Fiducia e dono. Come ci ha insegnato l’etnologo francese Marcel Mauss nel suo celebre Saggio sul dono, di cui ricorre proprio quest’anno il centenario della pubblicazione, il dono, nelle sue forme più molteplici è uno dei più importanti motori delle relazioni sociali. Quasi sempre una relazione nasce da una qualche forma di “dono” e continua nel tempo, grazie a questi continui scambi tra le persone. Riscoprire questa dimensione, è un grande passo per una convivenza migliore e più civile.

Fiducia nel Signore. Come cristiani dovremmo avere fiducia nell’opera dello Spirito Santo e nella capacità di rinnovo di tutti noi, che siamo Chiesa. Nella Laudato Si’ (n.74) Papa Francesco ci ricorda che se Dio ha potuto creare l’universo dal nulla, può anche intervenire in questo mondo e vincere ogni forma di male. Dunque, l’ingiustizia non è invincibile. Anche San Francesco, inviando i frati a due a due nel mondo, nell’abbracciarli teneramente diceva loro: “Riponi la tua fiducia nel Signore ed egli avrà cura di te” (FF 367). Anche oggi la Chiesa ha bisogno di essere riparata, come ai tempi di San Francesco, per essere bella, degna del suo sposo e pastore bello e buono, nel quale si può sempre riporre fiducia.

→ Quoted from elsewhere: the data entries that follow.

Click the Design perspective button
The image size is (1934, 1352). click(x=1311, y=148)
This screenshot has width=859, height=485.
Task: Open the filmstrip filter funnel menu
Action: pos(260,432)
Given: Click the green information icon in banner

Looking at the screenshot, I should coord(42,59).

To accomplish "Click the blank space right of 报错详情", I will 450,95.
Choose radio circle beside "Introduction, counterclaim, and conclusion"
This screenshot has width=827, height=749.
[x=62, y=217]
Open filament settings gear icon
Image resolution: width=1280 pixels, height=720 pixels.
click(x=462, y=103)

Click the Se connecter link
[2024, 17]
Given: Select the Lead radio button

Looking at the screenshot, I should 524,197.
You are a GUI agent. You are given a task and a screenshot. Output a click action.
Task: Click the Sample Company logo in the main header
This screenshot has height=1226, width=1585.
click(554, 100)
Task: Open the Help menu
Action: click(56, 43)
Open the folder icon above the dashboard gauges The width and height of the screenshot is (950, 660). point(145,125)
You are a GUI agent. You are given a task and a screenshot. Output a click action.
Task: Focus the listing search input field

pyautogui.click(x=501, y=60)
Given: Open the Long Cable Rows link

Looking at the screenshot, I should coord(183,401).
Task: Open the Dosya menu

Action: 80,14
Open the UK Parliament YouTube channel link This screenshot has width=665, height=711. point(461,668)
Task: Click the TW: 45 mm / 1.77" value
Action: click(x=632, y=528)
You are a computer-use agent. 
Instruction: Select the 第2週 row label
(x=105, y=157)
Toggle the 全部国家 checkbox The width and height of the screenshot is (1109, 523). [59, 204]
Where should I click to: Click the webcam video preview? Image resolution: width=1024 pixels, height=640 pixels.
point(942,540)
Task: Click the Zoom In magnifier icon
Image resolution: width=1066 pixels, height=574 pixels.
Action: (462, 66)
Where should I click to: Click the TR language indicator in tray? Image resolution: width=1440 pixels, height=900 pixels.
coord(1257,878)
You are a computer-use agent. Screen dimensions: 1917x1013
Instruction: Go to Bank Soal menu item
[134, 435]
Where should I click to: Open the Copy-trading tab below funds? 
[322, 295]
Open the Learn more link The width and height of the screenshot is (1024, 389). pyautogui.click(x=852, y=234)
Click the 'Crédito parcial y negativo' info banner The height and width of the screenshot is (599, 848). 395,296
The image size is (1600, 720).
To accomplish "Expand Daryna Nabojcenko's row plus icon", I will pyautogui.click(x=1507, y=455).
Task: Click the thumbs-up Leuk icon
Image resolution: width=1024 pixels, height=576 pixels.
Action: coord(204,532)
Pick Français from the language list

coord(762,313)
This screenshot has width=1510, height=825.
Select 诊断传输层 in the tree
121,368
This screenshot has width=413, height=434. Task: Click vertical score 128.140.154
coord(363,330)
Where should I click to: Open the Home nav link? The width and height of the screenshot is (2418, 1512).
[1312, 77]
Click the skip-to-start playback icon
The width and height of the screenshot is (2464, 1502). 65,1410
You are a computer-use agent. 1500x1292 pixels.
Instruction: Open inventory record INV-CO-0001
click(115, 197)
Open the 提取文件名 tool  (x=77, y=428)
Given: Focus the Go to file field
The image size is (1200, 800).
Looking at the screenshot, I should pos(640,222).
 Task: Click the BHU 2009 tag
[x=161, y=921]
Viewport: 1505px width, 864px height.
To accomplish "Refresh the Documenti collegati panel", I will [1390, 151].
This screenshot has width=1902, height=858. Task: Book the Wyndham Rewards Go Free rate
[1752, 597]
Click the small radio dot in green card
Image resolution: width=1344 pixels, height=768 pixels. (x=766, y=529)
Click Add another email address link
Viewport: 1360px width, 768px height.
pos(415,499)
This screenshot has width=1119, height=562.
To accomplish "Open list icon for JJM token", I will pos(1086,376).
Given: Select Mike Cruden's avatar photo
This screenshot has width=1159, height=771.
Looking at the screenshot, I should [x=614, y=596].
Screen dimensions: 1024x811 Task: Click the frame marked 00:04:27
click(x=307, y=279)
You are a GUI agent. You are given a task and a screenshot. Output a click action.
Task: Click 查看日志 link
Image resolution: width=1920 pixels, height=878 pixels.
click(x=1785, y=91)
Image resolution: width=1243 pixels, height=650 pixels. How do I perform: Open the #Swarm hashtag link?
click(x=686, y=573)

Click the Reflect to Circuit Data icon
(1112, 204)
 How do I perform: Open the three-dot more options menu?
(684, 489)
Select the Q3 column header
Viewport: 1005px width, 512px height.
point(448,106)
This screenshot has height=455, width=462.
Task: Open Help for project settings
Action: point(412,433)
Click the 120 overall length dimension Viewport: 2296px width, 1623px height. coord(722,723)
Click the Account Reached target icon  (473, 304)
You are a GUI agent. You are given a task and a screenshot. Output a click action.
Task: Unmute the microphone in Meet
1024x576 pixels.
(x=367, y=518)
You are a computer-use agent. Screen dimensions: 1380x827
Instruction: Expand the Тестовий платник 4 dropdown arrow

I francescani, testimoni di fiducia. Storicamente i francescani sono stati maestri di fiducia, sia in campo economico che sociale, fornendo importanti contributi alla società. È quindi forte la responsabilità della famiglia francescana in quanto è la fiducia praticata – e non solo dichiarata – che è veramente in grado di educare all’amore verso il prossimo. Francesco ha percepito la fiducia che Dio per primo ha avuto nell’uomo e ha dato concretezza al concetto di fraternità. Nella fraternità, si sceglie di vivere insieme ad altri mandati dal Signore e non scelti da me e questo è dare fiducia. L’altro diventa quindi per definizione un fratello e non un concorrente. La fraternità francescana è una gioiosa esperienza di fiducia in grado di sciogliere l’amaro del mondo, è un anticipo di fiducia, gratuito e universale. Non ti amo perché sei fratello, ma ti amo perché ti sono fratello.